TASK LIST |
(a) In the court opinion on customer lists, what kind of business employed the former employee in Stevens & Co. v. Stiles?
(b) Continue the court opinion on customer lists from its final sentence.

===== SELECTED EXCERPT

The sole issue for our determination is whether the trial justice's refusal to classify Go-Van's list of customers as something akin to a trade secret was correct. We believe that it was.
This court has previously considered three cases where the confidentiality of a customer list was in issue. Shortly after the turn of the century, reliance was placed upon agency principles of master-servant to prohibit a former employee of an optical shop, who had examined the patients, prescribed glasses, and maintained various records, from using the shop's customer list. Such action, the court observed, breached an implied confidential relationship that existed between the master and his servant. Stevens & Co. v. Stiles, 29 R.I. 399, 71 A. 802 (1909). Later, in Colonial Laundries, Inc. v. Henry, 48 R.I. 332, 138 A. 47 (1927), a former driver-salesman was enjoined from soliciting customers on his laundry route from a list which had been built up by the labor and expense of the laundry. The list was not to be considered a part of the employee's general knowledge but was to be considered in the same category as a secret formula. The court in Colonial Laundries, Inc. distinguished milk, ice, laundry, and tea-route cases from those where a traveling salesman calls on customers whose identity and location could easily be determined by reference to a directory or trade journal. The rationale of the Colonial Laundries case is based upon the likelihood that, absent interference, route customers will continue to patronize the same supplier in contrast to customers whose special needs are fair game for the diligence, imagination and resourcefulness of the itinerant salesman.
Recently, we refused to enjoin the solicitation of the operators of gasoline service stations by a salesman who used his ex-employer's customer list. Callahan v. Rhode Island Oil Co., 103 R.I. 656, 240 A.2d 411 (1968). We distinguished Colonial Laundries on the ground that the operators could be easily identified as potential customers by the simple expedient of looking at the advertising material on display in the various stations or by simply perusing the yellow pages of any telephone book.

==========
===== RECORDED DATA

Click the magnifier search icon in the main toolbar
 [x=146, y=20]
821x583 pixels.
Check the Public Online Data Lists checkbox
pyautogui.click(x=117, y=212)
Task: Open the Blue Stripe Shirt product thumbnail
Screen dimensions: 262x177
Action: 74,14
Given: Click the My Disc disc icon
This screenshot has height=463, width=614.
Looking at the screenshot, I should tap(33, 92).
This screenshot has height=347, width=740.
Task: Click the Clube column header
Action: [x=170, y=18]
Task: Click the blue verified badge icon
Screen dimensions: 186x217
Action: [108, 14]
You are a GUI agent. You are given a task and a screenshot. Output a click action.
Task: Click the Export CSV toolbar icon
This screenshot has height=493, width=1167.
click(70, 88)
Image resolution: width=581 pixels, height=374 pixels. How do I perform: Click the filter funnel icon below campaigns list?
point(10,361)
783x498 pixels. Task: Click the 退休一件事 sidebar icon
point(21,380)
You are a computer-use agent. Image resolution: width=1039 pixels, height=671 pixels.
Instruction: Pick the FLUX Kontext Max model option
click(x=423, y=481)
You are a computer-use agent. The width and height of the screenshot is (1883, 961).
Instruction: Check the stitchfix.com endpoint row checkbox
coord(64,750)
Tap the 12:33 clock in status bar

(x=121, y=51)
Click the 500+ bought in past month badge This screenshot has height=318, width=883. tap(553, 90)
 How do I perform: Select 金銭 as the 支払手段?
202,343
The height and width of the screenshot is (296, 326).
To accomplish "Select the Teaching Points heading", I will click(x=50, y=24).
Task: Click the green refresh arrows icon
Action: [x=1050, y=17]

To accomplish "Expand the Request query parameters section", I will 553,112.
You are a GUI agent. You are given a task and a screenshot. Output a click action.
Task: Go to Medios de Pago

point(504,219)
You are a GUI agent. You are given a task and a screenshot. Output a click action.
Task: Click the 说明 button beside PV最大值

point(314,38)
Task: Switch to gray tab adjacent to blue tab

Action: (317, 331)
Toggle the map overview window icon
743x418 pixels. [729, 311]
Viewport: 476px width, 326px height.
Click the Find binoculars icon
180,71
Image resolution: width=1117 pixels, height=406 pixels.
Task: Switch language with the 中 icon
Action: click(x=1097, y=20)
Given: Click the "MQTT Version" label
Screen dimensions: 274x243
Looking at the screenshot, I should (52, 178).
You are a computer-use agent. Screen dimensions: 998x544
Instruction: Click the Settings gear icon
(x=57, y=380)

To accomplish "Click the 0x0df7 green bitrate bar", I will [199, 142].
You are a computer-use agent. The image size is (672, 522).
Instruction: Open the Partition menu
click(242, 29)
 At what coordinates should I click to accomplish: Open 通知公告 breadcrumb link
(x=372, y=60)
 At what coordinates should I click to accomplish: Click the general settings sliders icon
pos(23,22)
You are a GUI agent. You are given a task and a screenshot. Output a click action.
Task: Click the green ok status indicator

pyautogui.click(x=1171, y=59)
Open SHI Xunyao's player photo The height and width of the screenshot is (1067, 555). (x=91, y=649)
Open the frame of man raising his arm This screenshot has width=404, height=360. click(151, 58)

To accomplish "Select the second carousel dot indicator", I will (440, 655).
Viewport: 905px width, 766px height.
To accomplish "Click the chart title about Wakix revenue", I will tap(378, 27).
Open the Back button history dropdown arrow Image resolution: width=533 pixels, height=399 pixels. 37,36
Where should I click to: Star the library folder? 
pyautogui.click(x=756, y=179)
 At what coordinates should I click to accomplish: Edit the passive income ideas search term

==========

PER-TASK ANSWERS |
(a) An optical shop.

(b)
Cases involving an employer's efforts to insulate his customers from the entreaties of a former employee present the courts with the delicate task of balancing the employee's right to compete and earn a living against the employer's right to be protected from unfair competition. Here, Go-Van made no effort to protect the secrecy of its customer list.[2] There is no evidence that it and Cook had entered into any agreement whereby Cook would not solicit its customers once he had left Go-Van's employ. Having failed to contractually protect itself, Go-Van had the burden of persuading the trial justice that the identity of its customers was not readily ascertainable through ordinary business channels or through business or trade directories.
A business with extensive involvement in the solicitation of interstate shipment of freight is not conducted in a clandestine fashion. Although Go-Van's customers represented a wide array of industries, the fact that they use the facilities offered by *166 interstate carriers is readily ascertainable and a matter of common knowledge within the business community. The information which is the subject of the present controversy would be known by anyone working for a living in the freight solicitation business a business in which Cook is well-experienced and free to work.
The plaintiff's appeal is denied and dismissed.
JOSLIN, J., did not participate.
NOTES
[1] The record makes it clear that neither Go-Van nor defendant's corporation are common carriers. Go-Van is described in the record as a "shipper's agent." Go-Van's president explained that his corporation could not deliver a customer's product to the consignee, whereas a common carrier could provide such a service.
[2] An informative compilation of cases discussing all facets of the employee's obligation to refrain fom contacting former customers in the absence of an express contract can be found in 28 A.L.R.3d 7 (1969).